◆ Supplied text ◆
Passengers waiting for train Image copyright EPA

UK rail passengers lost an estimated 3.9 million hours to delays in 2018, according to consumer group Which?

The data covers trains which arrived at their destination 30 minutes or more late, and is based on 8.1 million such journeys in the year.

About 80 trains a day fitted this "significantly" late definition.

The Rail Delivery Group, which represents operators, said "rail companies are working together to improve punctuality".

Another 660 trains per day were cancelled.

It was the highest figure for cancellations since comparable records began in 2011, according to Which?, which used Office of Rail and Road data to compile its results.

'Torrid time'

Passenger groups are keen to avoid last year's chaos, when thousands of trains were cancelled amid a change of timetables.

Weather, strikes and signalling failures last year also brought down train reliability.

"Passengers have faced a torrid time on the trains since the beginning of last year where the rail industry has fundamentally failed on punctuality and reliability," the group's head of campaigns Neena Bhati said.

"People then face a messy and complex compensation system which puts them off claiming when things go wrong."

Claiming compensation

Much of the information needed for a claim is on a standard rail ticket.

1. Class of seat | 2. Peak or non-peak | 3. Single, return, or monthly | 4. Date the ticket is valid | 5. Ticket number, and adjacent reference number | 6. Where ticket is from and to | 7. End date | 8. Price | Other details can include the fact it is a paper ticket, any connections, proof of purchase, and how it was paid for

Which? said that 36% of passengers do not claim delay compensations they are owed, and suggested that the payments should be automatic.

◆ Actions to take ◆
1) In the rail delays article, rewrite the passage starting at "It was the highest" and ending at "compile its results.", changing "cancellations" to "delays".
2) Write the next part of the rail delays article, picking up after its last sentence.

◆ Information provided ◆
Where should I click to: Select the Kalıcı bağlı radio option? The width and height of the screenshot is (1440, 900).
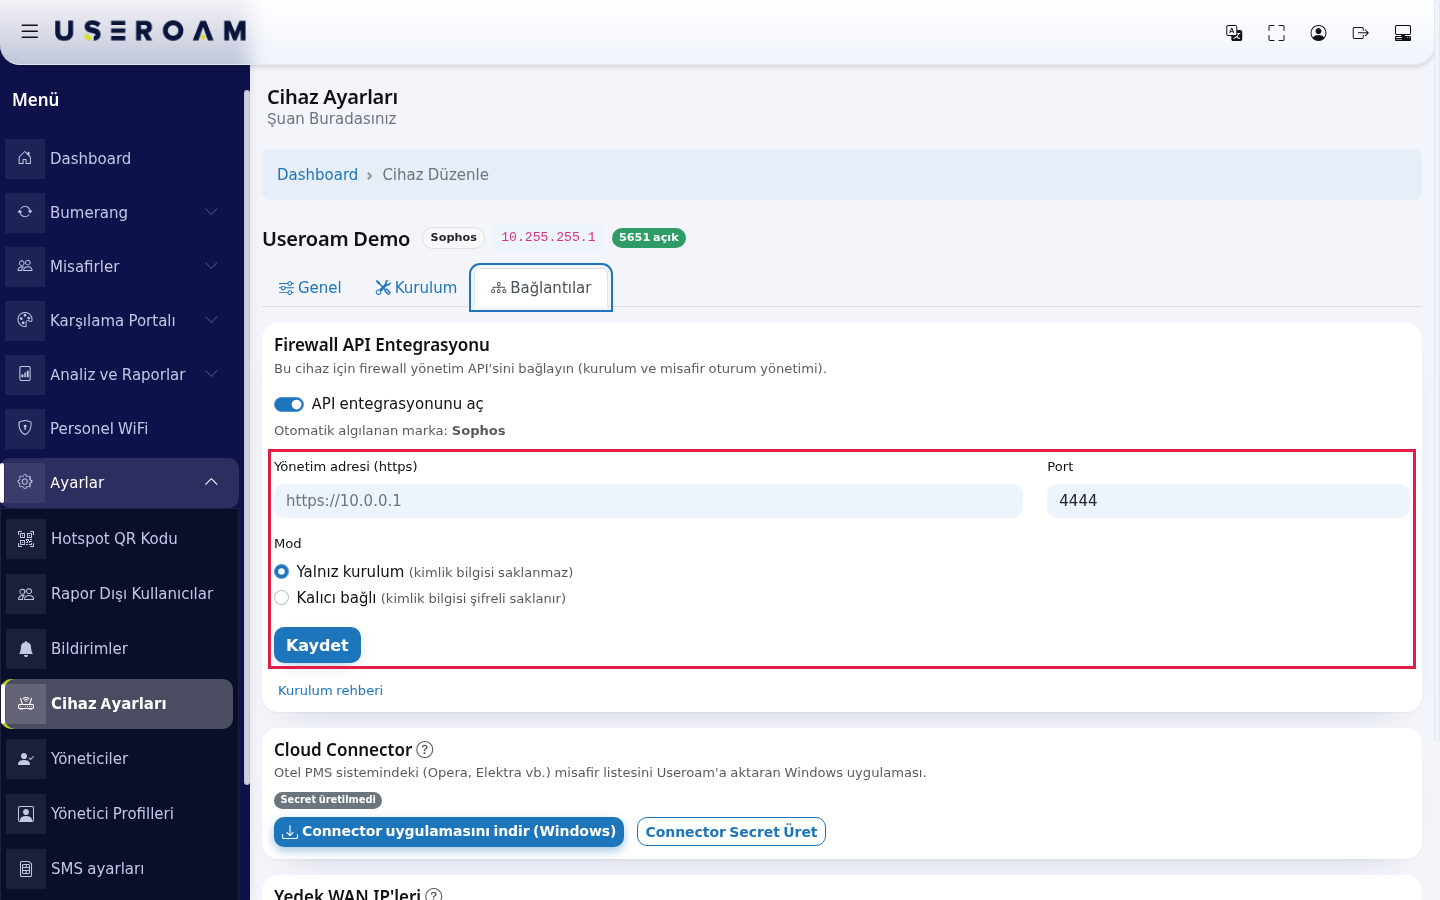click(282, 598)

◆ Results for each task ◆
1)
It was the highest figure for delays since comparable records began in 2011, according to Which?, which used Office of Rail and Road data to compile its results.

2)
"We know that services on some routes weren't good enough last year and rail companies are working together to improve punctuality and tackle delays across the country," said Robert Nisbet, regional director of industry body the Rail Delivery Group.

"Train companies want to make it simple and easy for customers to claim compensation if they've experienced a delay."

"Half of the franchises managed by the Department for Transport pay compensation after 15 minutes and some operators have introduced automatic refunds, helping claims to increase by 80% over the last two years."

A review of the rail industry was commissioned last year, following criticism of the way the franchising model is run.

It is being led by former chief executive of British Airways, Keith Williams, who said it will consider all options, including renationalisation.

A Department for Transport spokesman said the Rail Review is "focused on reforms to put passengers at the heart of the railway and will consider all submissions closely",

Passenger satisfaction with rail services fell to a 10-year low, according to a report published in January by the independent transport watchdog, Transport Focus.

A survey of 25,000 people found 79% were satisfied overall with services, the lowest since 2008, with more than one in five passengers not satisfied.